SOMERSET, Ky. (LEX 18) — Sen. Rand Paul didn't waste any time before he criticized coronavirus restrictions while speaking at the Somerset Pulaski County Chamber of Commerce's lunch on Tuesday.
"There’s really exciting news out of Washington - and you may have not heard this - coming up on July 4th, three people can get together inside without a mask if they’ve been vaccinated," said Paul as he spoke before a seated, mostly mask-less crowd of about 100 people. "Do you think we should send President Biden a picture of our lunch today?"
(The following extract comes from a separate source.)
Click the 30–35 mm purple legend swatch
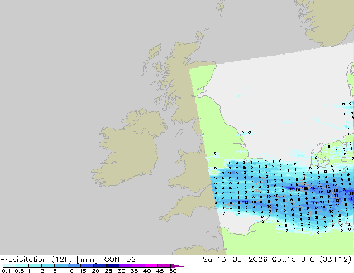Viewport: 354px width, 273px height. click(x=125, y=266)
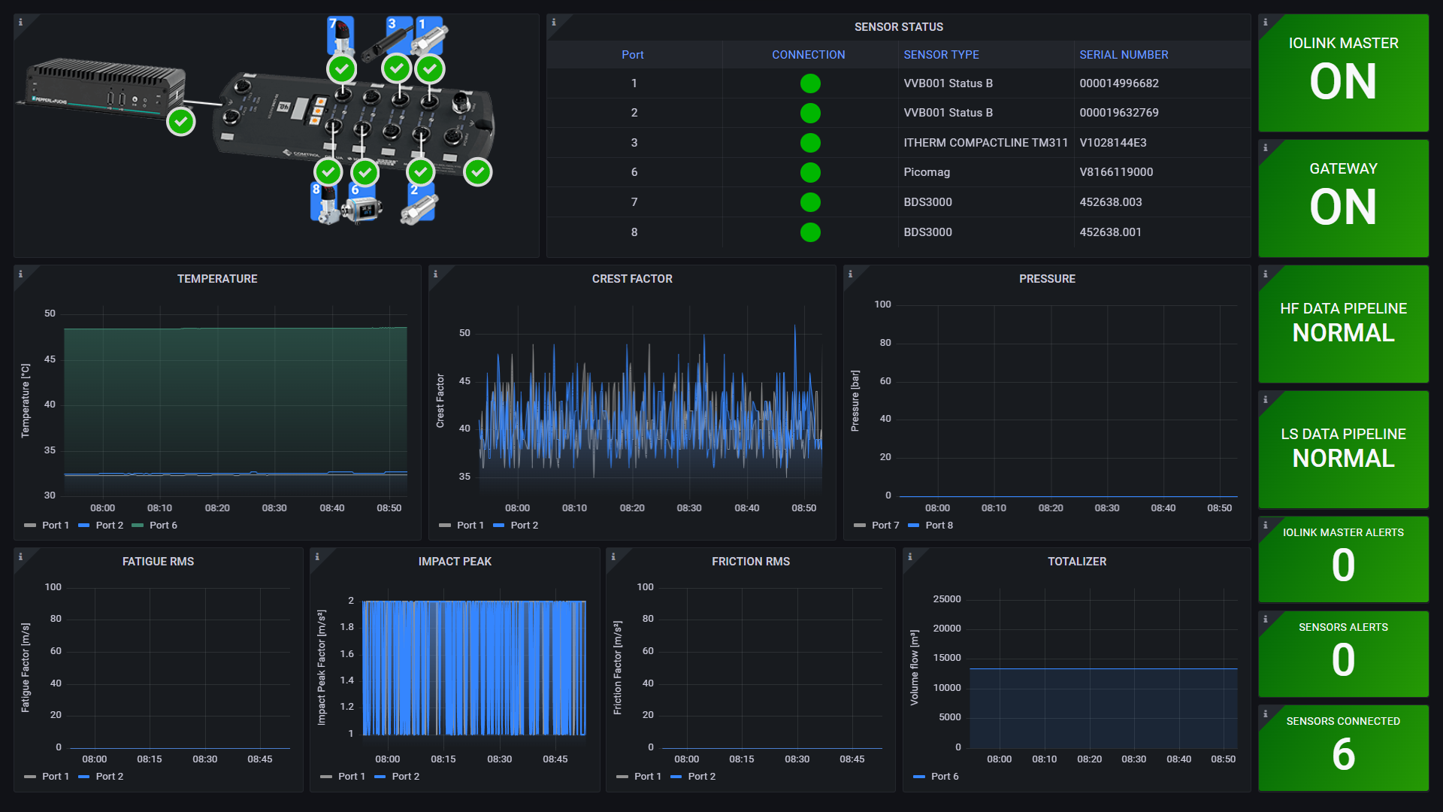Click the info icon on the Pressure panel
This screenshot has width=1443, height=812.
tap(850, 274)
Paul has been a vocal critic of Gov. Andy Beshear throughout the pandemic. On April 30, he called Gov. Beshear "drunk with power" on Twitter.
FL is open. TX is open. TN - mandates repealed. Even NEW YORK has set a firm date to fully reopen (not soon enough)— Senator Rand Paul (@RandPaul) April 30, 2021
But still not Kentucky, because of drunk with power @AndyBeshearKY
Beshear has recently faced pushback on his goal of 2.5 million people vaccinated to lift most of Kentucky's coronavirus restrictions. Some other states have set target dates for re-opening instead.
On Monday, Beshear stood by his 2.5 million goal.
"Setting a random date doesn’t make our people safe, lots of people getting vaccinated makes them safe," said Beshear.
Paul says he wants Kentuckians to be able to do what they want now.
"When [Beshear] says this, it’s not the actual number I disagree with. It’s that he’s opening his mouth at all to issue edicts when the state legislature has said you need to do it in conjunction with the state legislature," said Paul. "All the power is not centralized in one person."
"In a free society, each individual has to make that decision. So, if you’re 85 years old and haven’t been vaccinated yet, I’d still say you probably shouldn’t sit in a church," said Paul. "If you’re [young] and you haven’t been vaccinated yet, I don’t care if you’re in a church or not, from a physician's point of view."
Currently, the governor's emergency powers are a topic tied up in court. After Kentucky's legislature passed bills limiting the governor's powers, Beshear sued. The issue will soon be argued before the state's Supreme Court.
Paul called it the most important case in Kentucky and said he would be upset if the court sided with the governor.
"I can’t imagine that they will. I think [Beshear's] argument is so far out of the mainstream - that the legislature can’t limit powers they gave him," said Paul. "They gave him the powers in the 1990s. They’re simply limiting the powers they gave him - if they can’t do that, it gets rid of one of the fundamental checks and balances and I will be very, very disappointed."